Vagifem and pelvic pain/stomach pain

I've been on vagifem for 4 weeks for atrophic vaginitis. I thought it was helping at first, but this past week I've had bad pelvic pain and upset stomach. My hysterectomy was for endometriosis. The burning is still very painful despite being on the vagifem for 4 weeks, and I'm have sharp pains and aching in my pelvic region. Also, seem to have to pee all the time, but can't really pee. Saw the doctor today and she prescribed a gel for the burning pain, but didn't have any explanation for the pelvic pain. I'm losing it, every time I think I'm going to feel ok, I seem to get worse. I really don't know how much longer I can take this. If anyone has advice or experience with vagifem, how long it takes to work, and side effects I would really appreciate hearing from you.

I couldnt tolerate vagifem either, extreme stomach pain and leg pain..stopped it and it went away...it does get absorbed into your
bloodstream

Thank you for answering. Did you find something to help with the dryness?

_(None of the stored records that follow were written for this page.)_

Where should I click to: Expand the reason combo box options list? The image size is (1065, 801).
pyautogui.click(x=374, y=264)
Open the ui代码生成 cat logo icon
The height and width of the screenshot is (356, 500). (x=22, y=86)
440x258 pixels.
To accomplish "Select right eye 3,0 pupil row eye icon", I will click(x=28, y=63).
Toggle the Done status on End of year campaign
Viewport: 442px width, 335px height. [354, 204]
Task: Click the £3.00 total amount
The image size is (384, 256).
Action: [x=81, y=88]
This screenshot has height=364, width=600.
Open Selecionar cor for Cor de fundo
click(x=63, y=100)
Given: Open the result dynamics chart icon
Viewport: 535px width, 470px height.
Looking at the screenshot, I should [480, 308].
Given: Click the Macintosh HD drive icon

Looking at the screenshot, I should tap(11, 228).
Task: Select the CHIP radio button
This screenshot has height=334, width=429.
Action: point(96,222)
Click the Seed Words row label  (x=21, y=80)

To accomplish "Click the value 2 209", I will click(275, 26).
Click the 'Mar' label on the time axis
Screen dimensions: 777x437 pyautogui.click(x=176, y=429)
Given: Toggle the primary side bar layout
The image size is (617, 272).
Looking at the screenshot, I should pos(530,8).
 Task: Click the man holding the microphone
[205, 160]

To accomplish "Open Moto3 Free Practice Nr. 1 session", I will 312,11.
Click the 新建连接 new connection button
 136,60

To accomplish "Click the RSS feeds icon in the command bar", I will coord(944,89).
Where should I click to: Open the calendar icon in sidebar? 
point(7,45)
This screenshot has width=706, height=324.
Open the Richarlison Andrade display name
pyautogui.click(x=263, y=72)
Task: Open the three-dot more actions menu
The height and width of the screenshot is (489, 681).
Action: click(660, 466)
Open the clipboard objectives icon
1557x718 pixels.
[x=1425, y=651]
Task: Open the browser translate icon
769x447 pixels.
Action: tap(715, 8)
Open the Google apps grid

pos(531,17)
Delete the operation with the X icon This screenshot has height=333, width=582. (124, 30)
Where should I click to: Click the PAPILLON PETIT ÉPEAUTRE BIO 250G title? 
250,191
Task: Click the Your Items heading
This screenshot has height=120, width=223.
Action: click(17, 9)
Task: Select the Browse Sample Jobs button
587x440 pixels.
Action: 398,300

The only thing Ive been using is a natural cream by Thursday Plantation called "Vaginol Tea tree cream" ..it has tea tree oil in it which helps with yeast, and its very cooling..i use this around 3-4 times a day.

Thank you very much. You've made me feel much less alone.

Do you ladies think it is the estrogen itself that flared you up, or maybe something in Vagifem in particular? I know there are other forms of vaginal estrogens like the estrace creams or estriol cream. I'm just wondering if vaginal estrogen itself can be an irritant ...or perhaps even estrogen in any form may not be "liked" by some women. I'm very sensitive in the vaginal tissues and have been using the creams (estrace/estriol). Still feel a lot of burning and discomfort there... maybe I should go without as well.??

I think it may be estrogen, because when I first started taking the vagifem I didn't have so much pain. I thought I was feeling better, in terms of dryness, but the last two weeks have been very difficult. I feel like it brought my dormant endo alive. I've had similar pain to what I had before the Hysterectomy, plus just lots of pelvic pain. The buring in the vagina is still there, but not as bad. Also, I've always had wicked hot flashes, and they seem to have lessened. Not sure, just a gut feeling the estrogen got into my system outside of the vagina. I had a lap this summer for pain, and they had found that the endo has returned, despite the no ovaries and no HRT. If anyone has thoughts on that or similar experience I'd love to hear. Thank you.

Liz it does make sense that if there is any condition that is fueled by estrogen - that even with a vaginal delivery - the estrogen could cause a flare. I would bet the endo might be at the core of this. I have researched vaginal delivery systems and absorption and you are right - there is systemic effects. I think I posted the abstract about this "new research" somewhere on the hormone boards here --- so I think your gut is correct!

That is great information. It really does feel like the endo. I know my doctor doesn't believe it (she is new to me), and I will do all the tests she wants, but I am going to ask her to acknowledge the fact that my previous doctor removed endo 17 months after the hysterectomoy, and please consider the possibility as we move forward, that it has come back again.

I just read your old post, and my hot flashes, which are brutal, did decrease after 3 weeks on vagifem. I stopped the vagifem one week ago, i hope in another week I'll feel some improvement from the pain. I know the doctors want to help with the atrophy, which stinks in itself, I just want you all to know that it is possible it could impact the endo, and to keep it in mind if you go horribly down hill like I did.